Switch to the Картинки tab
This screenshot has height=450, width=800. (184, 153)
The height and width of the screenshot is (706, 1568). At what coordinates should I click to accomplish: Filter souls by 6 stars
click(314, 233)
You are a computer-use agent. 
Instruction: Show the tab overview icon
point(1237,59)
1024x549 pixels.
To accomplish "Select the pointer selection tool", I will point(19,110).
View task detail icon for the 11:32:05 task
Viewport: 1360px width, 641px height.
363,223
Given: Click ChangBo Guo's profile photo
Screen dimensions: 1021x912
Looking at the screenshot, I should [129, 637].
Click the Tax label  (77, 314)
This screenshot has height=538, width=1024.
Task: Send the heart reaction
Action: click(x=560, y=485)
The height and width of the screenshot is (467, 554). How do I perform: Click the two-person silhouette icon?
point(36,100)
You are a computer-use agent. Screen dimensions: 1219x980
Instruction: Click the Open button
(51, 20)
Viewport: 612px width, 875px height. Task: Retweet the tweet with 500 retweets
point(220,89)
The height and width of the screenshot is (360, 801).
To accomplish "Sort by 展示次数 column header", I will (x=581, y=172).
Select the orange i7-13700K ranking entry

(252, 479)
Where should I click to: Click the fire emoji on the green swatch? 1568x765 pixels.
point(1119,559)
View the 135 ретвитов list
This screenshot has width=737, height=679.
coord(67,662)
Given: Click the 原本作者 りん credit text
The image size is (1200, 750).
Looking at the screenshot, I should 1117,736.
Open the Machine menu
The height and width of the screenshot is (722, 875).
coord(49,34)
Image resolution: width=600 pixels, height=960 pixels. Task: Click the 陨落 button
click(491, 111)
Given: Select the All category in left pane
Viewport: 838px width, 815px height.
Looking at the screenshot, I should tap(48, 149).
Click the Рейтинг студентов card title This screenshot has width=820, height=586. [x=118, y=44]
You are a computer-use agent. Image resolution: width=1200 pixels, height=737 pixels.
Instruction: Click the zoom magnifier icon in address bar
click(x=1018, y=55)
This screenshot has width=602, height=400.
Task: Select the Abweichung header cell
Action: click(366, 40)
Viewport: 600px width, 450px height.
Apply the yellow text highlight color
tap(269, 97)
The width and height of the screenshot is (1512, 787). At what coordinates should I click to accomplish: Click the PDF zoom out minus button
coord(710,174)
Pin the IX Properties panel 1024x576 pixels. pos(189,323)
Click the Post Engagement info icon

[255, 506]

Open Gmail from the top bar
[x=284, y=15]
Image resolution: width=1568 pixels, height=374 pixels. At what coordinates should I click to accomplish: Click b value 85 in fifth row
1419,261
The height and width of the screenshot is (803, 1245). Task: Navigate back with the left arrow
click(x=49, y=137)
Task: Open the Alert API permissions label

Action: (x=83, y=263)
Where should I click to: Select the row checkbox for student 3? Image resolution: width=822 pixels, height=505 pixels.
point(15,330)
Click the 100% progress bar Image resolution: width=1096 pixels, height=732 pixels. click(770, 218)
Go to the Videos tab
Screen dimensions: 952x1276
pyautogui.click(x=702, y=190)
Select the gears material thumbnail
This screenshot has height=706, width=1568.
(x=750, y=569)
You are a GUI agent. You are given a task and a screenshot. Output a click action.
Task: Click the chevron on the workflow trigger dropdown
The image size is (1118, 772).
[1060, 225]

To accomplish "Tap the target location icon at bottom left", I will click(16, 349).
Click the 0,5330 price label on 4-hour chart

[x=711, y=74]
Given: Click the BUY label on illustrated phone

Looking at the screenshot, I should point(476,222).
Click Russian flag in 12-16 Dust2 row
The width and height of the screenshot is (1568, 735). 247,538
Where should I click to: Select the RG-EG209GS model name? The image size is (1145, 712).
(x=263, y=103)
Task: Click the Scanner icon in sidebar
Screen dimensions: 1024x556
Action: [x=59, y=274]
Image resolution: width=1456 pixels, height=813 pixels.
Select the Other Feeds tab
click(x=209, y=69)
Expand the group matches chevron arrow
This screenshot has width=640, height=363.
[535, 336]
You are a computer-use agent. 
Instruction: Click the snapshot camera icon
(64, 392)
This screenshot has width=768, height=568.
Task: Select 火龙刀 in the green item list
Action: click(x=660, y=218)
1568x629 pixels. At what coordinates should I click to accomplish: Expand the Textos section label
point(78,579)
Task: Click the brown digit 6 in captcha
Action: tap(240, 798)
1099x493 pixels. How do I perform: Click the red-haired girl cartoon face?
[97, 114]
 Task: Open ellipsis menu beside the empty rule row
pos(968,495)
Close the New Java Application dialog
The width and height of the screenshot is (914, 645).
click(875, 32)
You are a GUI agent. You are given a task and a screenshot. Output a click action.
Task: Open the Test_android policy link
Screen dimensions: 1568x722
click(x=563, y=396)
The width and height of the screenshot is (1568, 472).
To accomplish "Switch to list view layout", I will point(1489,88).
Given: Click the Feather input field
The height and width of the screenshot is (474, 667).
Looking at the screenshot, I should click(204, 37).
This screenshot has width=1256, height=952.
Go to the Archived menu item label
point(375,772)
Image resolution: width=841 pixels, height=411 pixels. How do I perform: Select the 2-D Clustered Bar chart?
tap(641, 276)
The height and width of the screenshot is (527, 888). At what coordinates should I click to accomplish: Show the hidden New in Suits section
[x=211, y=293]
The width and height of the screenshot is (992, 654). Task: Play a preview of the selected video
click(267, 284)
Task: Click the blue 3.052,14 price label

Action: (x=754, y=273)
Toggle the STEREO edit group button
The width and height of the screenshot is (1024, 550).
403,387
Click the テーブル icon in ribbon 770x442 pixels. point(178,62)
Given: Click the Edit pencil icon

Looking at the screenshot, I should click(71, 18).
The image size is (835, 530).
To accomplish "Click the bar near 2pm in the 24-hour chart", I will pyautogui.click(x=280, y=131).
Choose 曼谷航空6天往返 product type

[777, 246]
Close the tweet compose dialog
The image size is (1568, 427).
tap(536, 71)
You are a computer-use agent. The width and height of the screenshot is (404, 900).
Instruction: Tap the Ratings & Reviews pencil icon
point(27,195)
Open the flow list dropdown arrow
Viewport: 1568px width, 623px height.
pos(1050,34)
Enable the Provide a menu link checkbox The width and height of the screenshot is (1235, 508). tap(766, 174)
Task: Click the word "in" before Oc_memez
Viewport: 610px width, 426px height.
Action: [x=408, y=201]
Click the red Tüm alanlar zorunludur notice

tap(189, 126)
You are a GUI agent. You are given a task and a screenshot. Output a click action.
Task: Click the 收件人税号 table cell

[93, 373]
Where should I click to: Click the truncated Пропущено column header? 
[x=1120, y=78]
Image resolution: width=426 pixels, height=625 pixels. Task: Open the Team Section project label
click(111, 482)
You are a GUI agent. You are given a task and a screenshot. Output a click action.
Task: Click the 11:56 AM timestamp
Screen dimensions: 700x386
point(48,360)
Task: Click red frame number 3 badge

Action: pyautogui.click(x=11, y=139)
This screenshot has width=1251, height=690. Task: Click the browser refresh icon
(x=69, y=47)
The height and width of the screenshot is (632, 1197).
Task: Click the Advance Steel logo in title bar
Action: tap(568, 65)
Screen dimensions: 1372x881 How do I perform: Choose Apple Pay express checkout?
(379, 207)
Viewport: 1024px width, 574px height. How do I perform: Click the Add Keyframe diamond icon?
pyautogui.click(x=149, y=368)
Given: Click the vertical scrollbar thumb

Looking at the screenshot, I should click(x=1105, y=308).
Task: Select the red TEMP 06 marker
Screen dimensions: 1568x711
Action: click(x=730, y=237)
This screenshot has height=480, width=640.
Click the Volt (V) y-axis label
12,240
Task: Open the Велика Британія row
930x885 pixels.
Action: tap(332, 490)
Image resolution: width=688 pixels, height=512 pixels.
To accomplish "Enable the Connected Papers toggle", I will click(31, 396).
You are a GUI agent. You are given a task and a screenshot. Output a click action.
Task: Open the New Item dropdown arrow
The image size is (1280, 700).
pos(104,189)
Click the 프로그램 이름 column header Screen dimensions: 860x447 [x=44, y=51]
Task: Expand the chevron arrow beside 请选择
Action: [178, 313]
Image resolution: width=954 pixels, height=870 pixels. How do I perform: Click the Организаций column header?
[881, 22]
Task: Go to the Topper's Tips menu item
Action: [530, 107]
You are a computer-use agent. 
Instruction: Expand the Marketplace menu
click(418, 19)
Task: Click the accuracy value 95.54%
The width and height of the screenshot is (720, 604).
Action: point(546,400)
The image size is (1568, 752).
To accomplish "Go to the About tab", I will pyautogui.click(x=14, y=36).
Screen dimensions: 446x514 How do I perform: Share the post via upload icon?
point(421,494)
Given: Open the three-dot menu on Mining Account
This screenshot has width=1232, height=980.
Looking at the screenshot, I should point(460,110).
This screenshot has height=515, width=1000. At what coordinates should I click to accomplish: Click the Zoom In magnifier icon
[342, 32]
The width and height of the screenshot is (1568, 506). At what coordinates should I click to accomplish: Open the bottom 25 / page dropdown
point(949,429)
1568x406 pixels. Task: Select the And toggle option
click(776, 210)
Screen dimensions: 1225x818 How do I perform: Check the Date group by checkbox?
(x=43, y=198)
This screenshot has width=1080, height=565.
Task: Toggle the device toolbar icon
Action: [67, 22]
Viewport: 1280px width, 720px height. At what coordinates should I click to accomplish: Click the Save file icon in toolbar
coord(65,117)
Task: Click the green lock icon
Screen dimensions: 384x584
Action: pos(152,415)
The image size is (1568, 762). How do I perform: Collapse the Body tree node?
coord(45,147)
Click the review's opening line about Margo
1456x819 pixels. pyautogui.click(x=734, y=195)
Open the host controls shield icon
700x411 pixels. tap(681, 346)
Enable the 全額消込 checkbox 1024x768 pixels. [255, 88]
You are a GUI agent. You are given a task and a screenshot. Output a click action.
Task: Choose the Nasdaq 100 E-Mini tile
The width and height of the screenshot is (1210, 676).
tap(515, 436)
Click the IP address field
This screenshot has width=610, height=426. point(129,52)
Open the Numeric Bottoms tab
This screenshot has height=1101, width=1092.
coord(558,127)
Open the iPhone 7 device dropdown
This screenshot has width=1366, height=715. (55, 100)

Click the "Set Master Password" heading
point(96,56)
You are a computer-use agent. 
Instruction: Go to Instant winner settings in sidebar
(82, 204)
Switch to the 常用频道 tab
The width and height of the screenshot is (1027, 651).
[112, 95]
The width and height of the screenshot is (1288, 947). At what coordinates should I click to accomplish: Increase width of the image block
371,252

- Brief:
Nothing but the exact lines from the start of the material through the line holding "Given: Click ChangBo Guo's profile photo", both included, belongs in the answer.

- Response below:
Switch to the Картинки tab
This screenshot has height=450, width=800. (184, 153)
The height and width of the screenshot is (706, 1568). At what coordinates should I click to accomplish: Filter souls by 6 stars
click(314, 233)
You are a computer-use agent. 
Instruction: Show the tab overview icon
point(1237,59)
1024x549 pixels.
To accomplish "Select the pointer selection tool", I will point(19,110).
View task detail icon for the 11:32:05 task
Viewport: 1360px width, 641px height.
363,223
Given: Click ChangBo Guo's profile photo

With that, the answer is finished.